Quote of the Day (William Talman, in a Landmark Anti-Smoking Ad)



“Before I die I want to do what I can to leave a world free of cancer for my six children.”—Actor William Talman, in a commercial for the American Cancer Society, broadcast a month after his death from lung cancer, quoted in “Legacy,” New Castle News, September 14, 1968

Most viewers of old-time TV know William Talman, born in Detroit on this date a century ago, as District Attorney Hamilton Burger, perennial loser to defense attorney Perry Mason. So did I, when I started watching the classic TV noir based on Erle Stanley Gardner’s classic novels as a child back in the late Sixties. That made it all the more stunning when I first saw this one-minute public service commercial.

Nowadays, it’s commonplace for anti-smoking ads featuring real people, in all their excruciating pain, to air. It was not so at the tail-end of the Mad Men era. You can imagine, then, the extraordinary impact of an actor on one of the most popular TV dramas for nine seasons, not only saying he was dying but announcing his killer: the cigarette habit he had picked up at age 12.

The actor had been able to give up heavy drinking after his third marriage, but not the three packs of cigarettes a day he had reached. In 1967, a year after the end of his show’s run, Talman learned that inoperable lung cancer meant his life would be running out, too.

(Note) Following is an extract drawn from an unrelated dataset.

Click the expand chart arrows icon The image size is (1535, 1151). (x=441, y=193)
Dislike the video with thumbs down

A November 2001 Boston Globe article by Columbia University historian Barron H. Lerner (reprinted on the History News Network Website) discussed the compelling circumstances behind the commercial’s making: how the actor approached the American Cancer Society with the idea for the ad; then, how Talman, gaunt and frequently foggy from morphine to dull his pain, summoned his strength long enough to warn the public from repeating his mistake (“I’ve got lung cancer. So take some advice about smoking and losing from someone who’s been doing both for years: If you don’t smoke, don’t start. If you do smoke, quit. Don’t be a loser.”).

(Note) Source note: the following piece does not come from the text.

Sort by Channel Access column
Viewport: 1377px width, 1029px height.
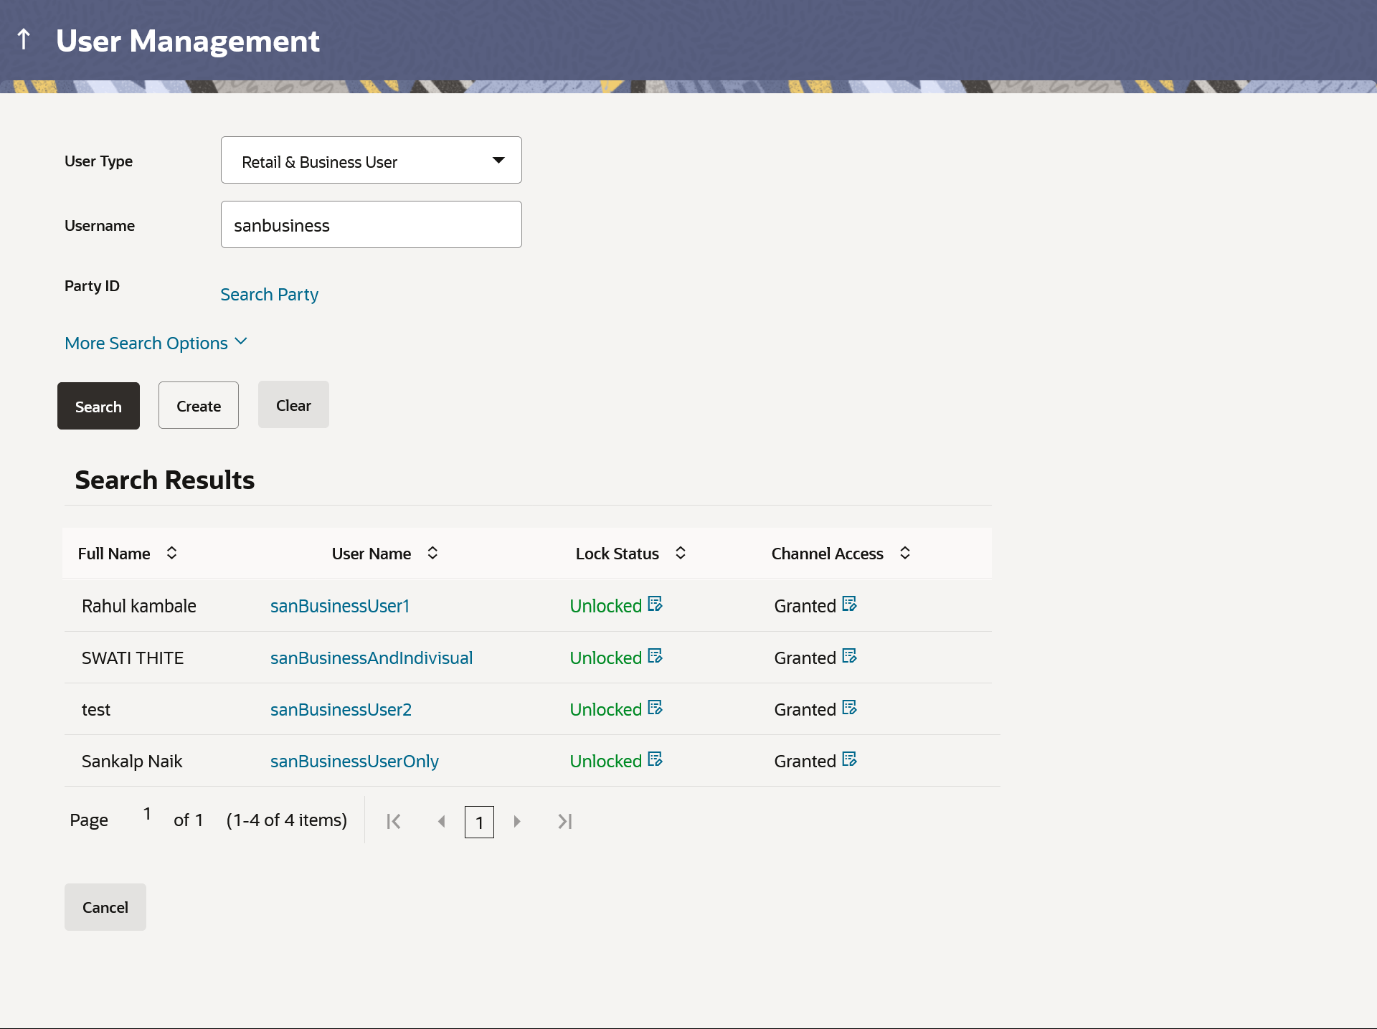tap(905, 553)
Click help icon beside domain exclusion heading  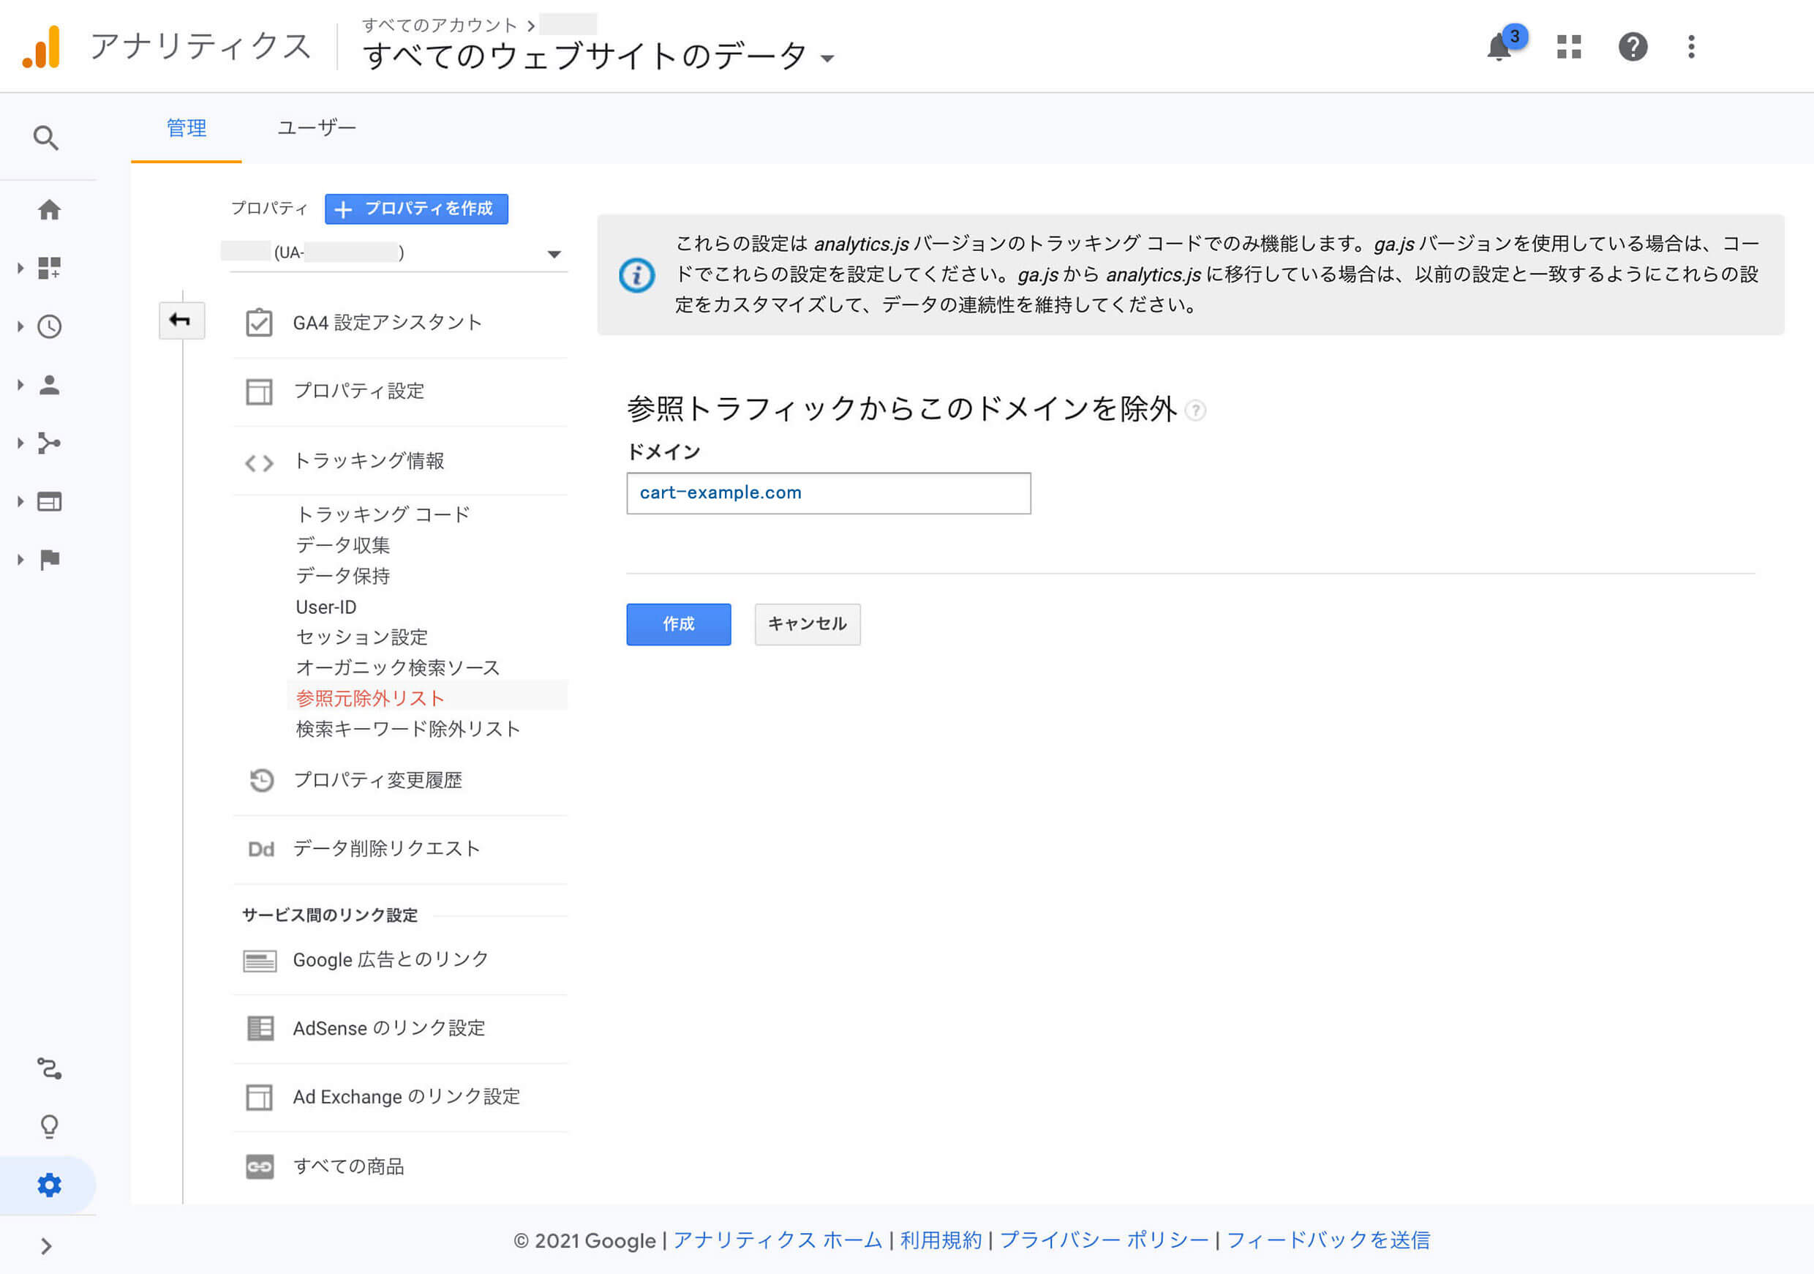click(1196, 410)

It says something about the initial seductiveness of cigarettes—then, its tight grip on human biochemistry—that the actor’s family, try as it might after witnessing his final agony, could not take his advice. His son Tim took up the habit before finally quitting. Wife Peggy was more tragic. After quitting at her husband’s urging—and even after speaking out on behalf of the American Cancer Society in the early 1970s—she began smoking again. Thirty years later, she, too, was found to have inoperable lung cancer.